O raciocínio irônico do Barão de Itararé é altamente filosófico e serve para qualquer situação. Por exemplo, para a turma enrolada na Lava-Jato, que agora assiste, de tornozeleira eletrônica ou no xadrez, o ex-juiz Sergio Moro ser contratado como especialista em combate à corrupção por um grande escritório de consultoria que presta serviços à Odebrecht. Como se sabe, Emilio Odebrecht, para salvar a empresa e aliviar a cana de seu filho, Marcelo Odebrecht, negociou uma delação premiada com o então procurador-geral da República, Rodrigo Janot, que quase implodiu o sistema político brasileiro. Alguns imaginam que o impeachment da ex-presidente Dilma Rousseff pavimentou o caminho para a eleição de Jair Bolsonaro; não, essa estrada foi asfaltada pelo escândalo da Petrobras e o uso generalizado de caixa dois nas campanhas eleitorais.
Pandemia
Mas, voltemos à teoria das duas hipóteses. O ano da pandemia do novo coronavírus está acabando, porém a covid-19 recrudesceu. Há uma corrida mundial para conter a segunda onda na Europa e nos Estados Unidos, que é repetição do que ocorreu com a gripe espanhola, 100 anos atrás. Agora, além do isolamento social, estarão sendo utilizadas vacinas em caráter emergencial. No Brasil, em razão do negacionismo do presidente Jair Bolsonaro e da mentalidade castrense do ministro da Saúde, general Eduardo Pazuello, estamos numa guerra entre o governo federal, que comprou a vacina de Oxford, inglesa, que será produzida pela Fundação Oswaldo Cruz, e o governo de São Paulo, que adquiriu a vacina chinesa CoronaVac, cuja fabricação será iniciada pelo Instituto Butantan. Há, também, uma vacina russa, a Sputnick V, adquirida pelo governo do Paraná.
Entretanto, não temos um plano efetivo de vacinação em massa por parte do Ministério da Saúde, cujo titular é um general de divisão da ativa, especialista em logística, que será o grande responsável pelo atraso da campanha de vacinação. No momento, sua grande preocupação é negar a existência de uma segunda onda da pandemia, sabotar as medidas de isolamento social e atrasar a liberação da vacina chinesa. Vidas não importam, afinal, não existe guerra sem defuntos. E onde aplica-se a teoria das duas hipóteses? Ao comparar o número de mortos com os que sobreviveram à covid-19, graças aos esforços heróicos dos profissionais da saúde.
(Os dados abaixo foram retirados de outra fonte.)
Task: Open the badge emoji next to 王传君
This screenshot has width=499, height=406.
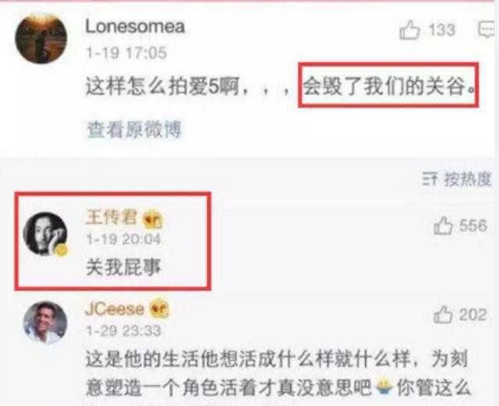Action: [153, 220]
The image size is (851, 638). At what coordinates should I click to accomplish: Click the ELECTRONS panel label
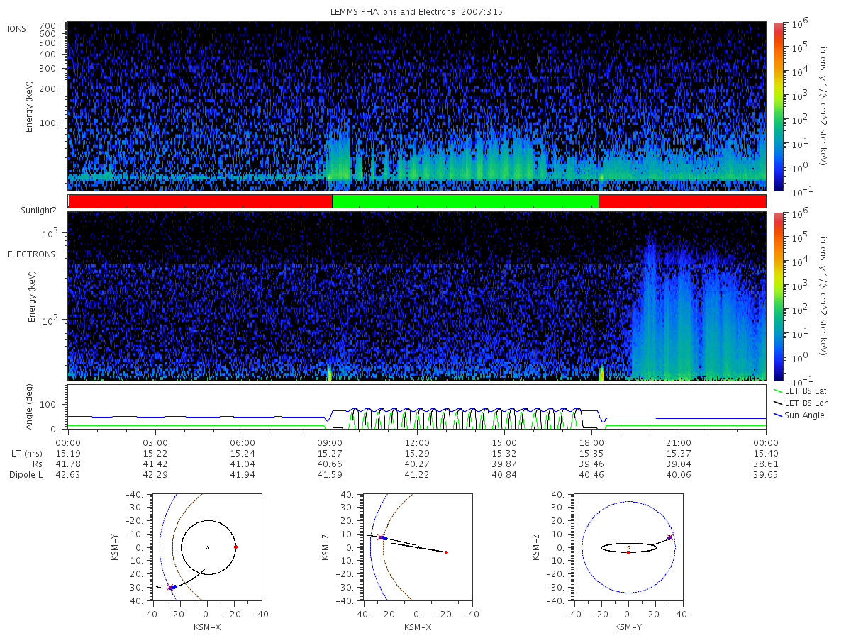click(x=31, y=254)
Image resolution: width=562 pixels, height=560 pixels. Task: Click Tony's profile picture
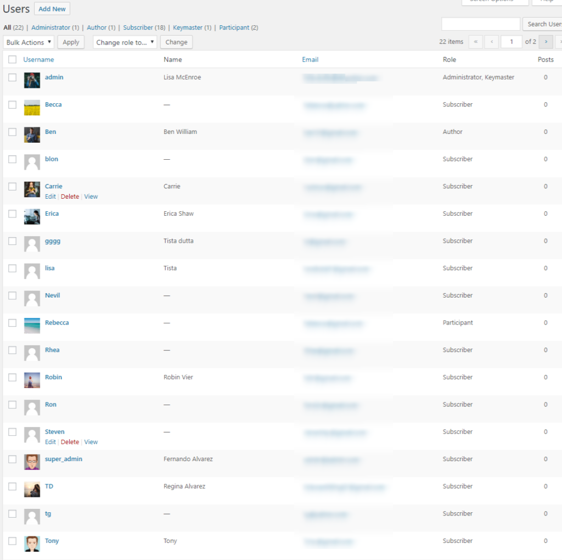coord(31,545)
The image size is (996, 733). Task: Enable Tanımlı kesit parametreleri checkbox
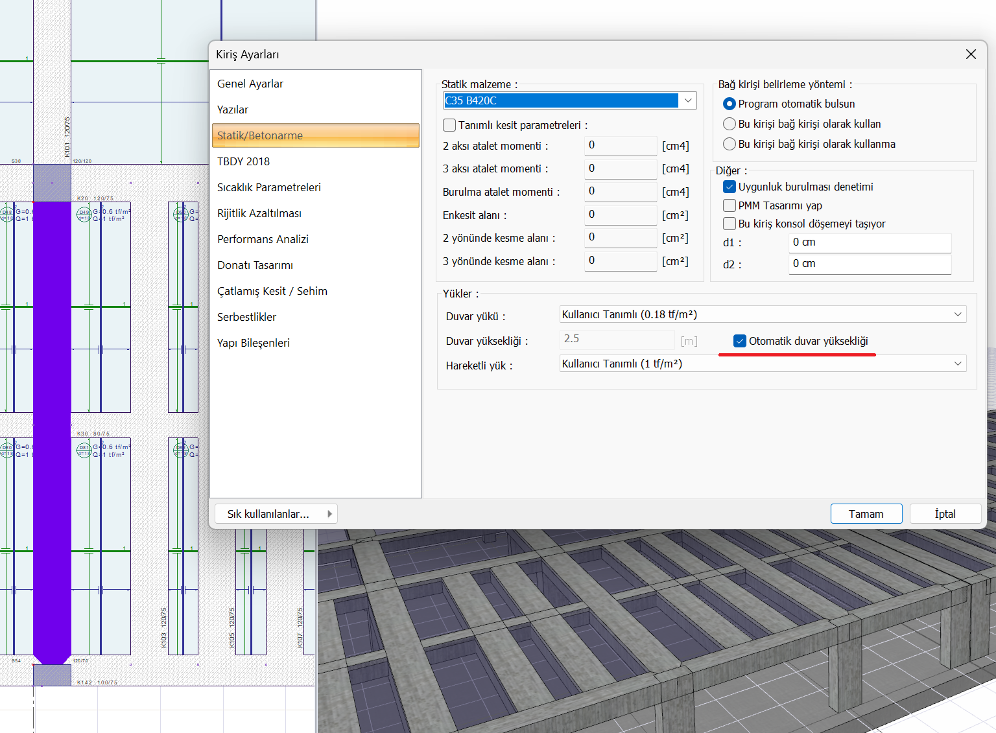point(449,125)
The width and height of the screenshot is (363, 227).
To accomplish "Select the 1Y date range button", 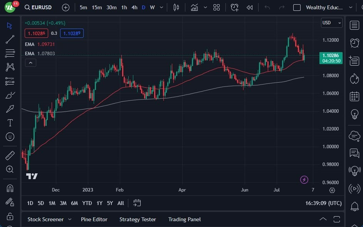I will (99, 203).
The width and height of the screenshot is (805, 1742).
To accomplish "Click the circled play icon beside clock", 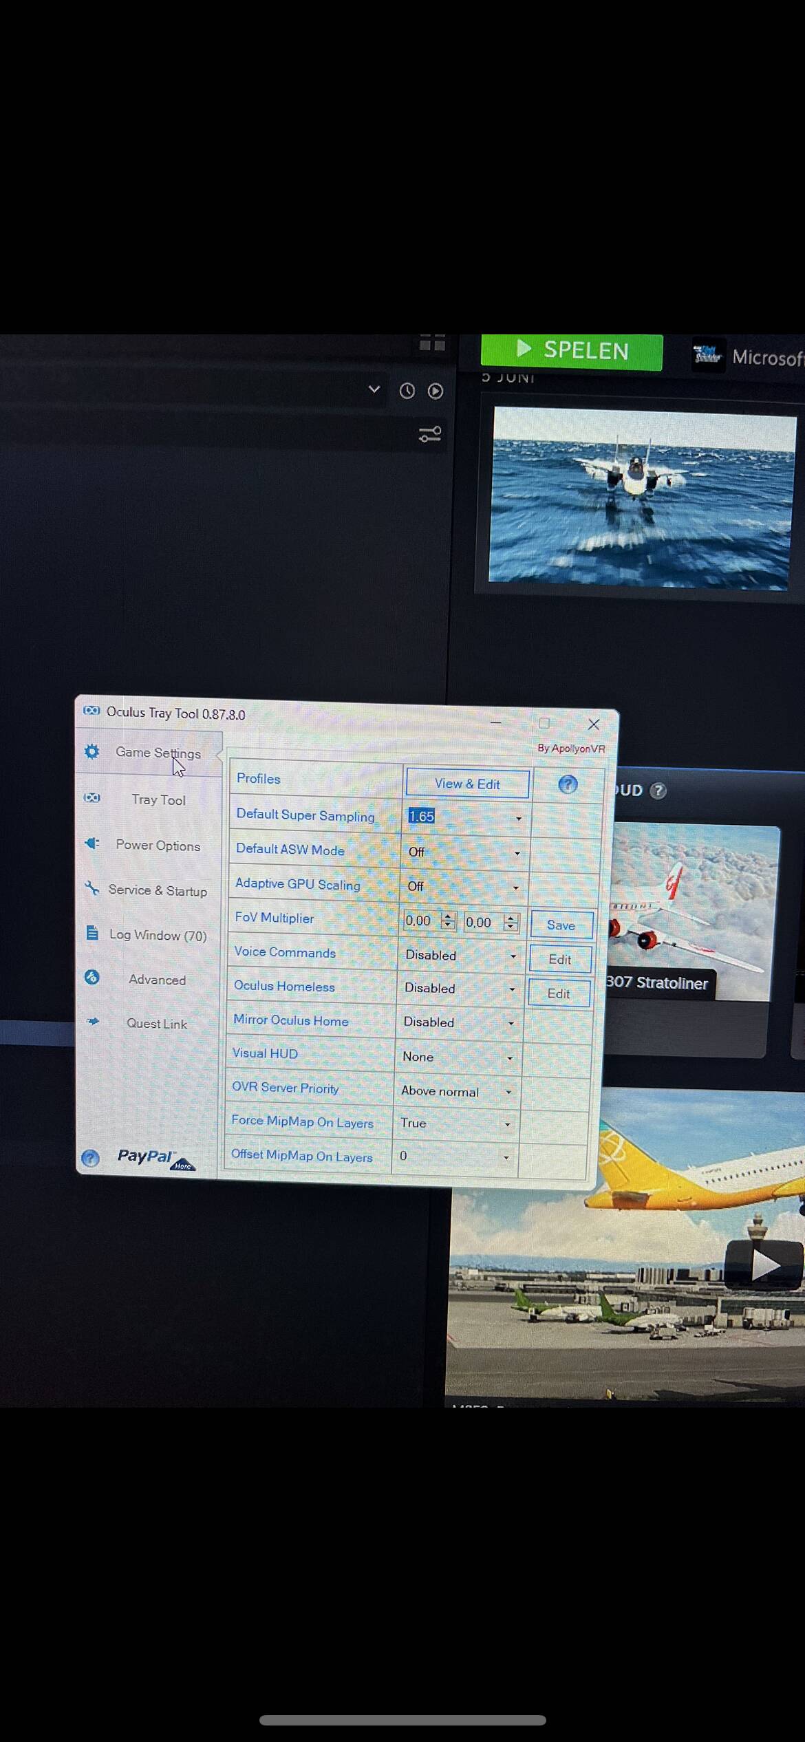I will point(436,391).
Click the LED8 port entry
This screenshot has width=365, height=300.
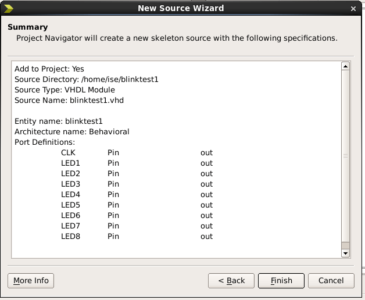coord(70,237)
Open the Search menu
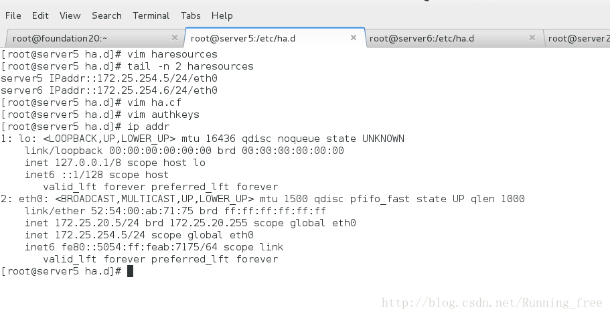The image size is (610, 316). (106, 15)
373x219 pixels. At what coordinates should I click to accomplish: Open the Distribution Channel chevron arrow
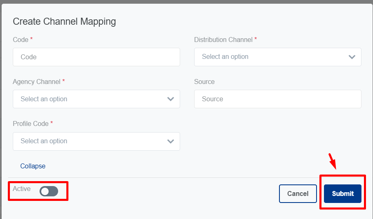point(352,57)
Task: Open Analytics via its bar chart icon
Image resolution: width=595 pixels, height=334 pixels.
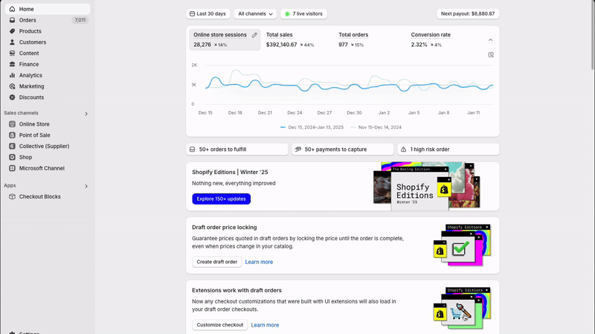Action: (x=12, y=75)
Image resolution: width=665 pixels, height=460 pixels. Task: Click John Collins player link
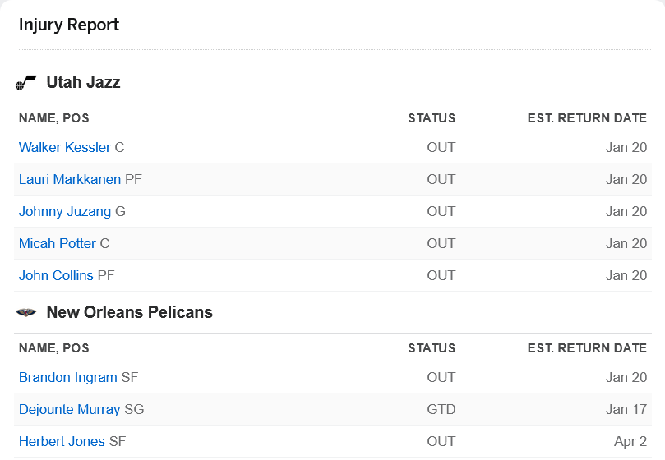56,275

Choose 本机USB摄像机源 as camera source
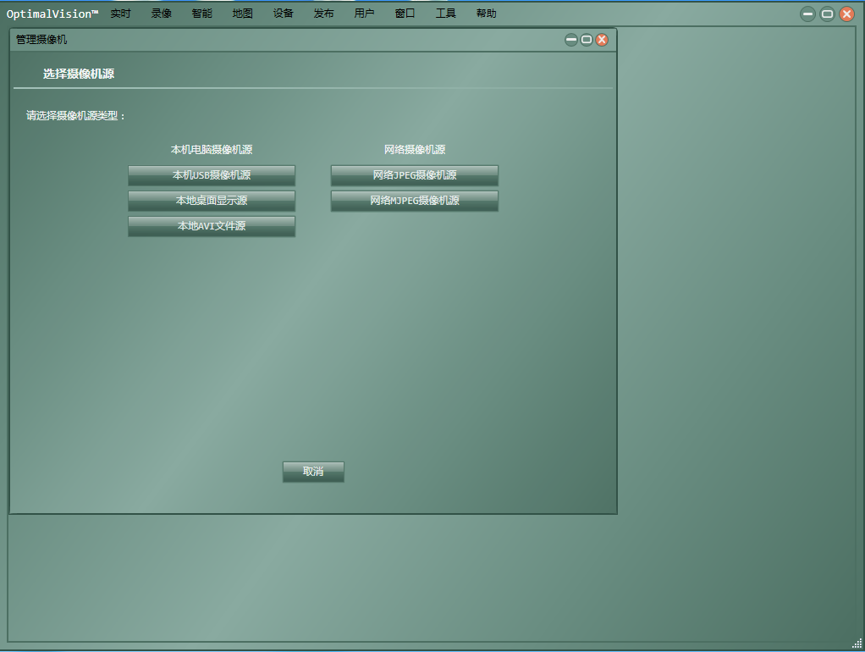pos(212,175)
Nas últimas 24 horas, houve 776 mortes, somando 175.307 óbitos desde o começo da pandemia. A média móvel de mortes no Brasil, nos últimos sete dias, foi de 544. Desde o começo da pandemia, 6.487.516 brasileiros já tiveram ou têm o novo coronavírus, com 50.883 desses casos confirmados nas últimas 24 horas. Em média, nos últimos sete dias, houve 40.421 novos diagnósticos por dia, a maior desde agosto, que registrou 40.526 mortes. O aumento no número de casos foi de 37%. A pandemia recrudesceu nos seguintes estados: PR, RS, SC, ES, MS, AC, AP, RO, CE, PB, PE, RN e SE.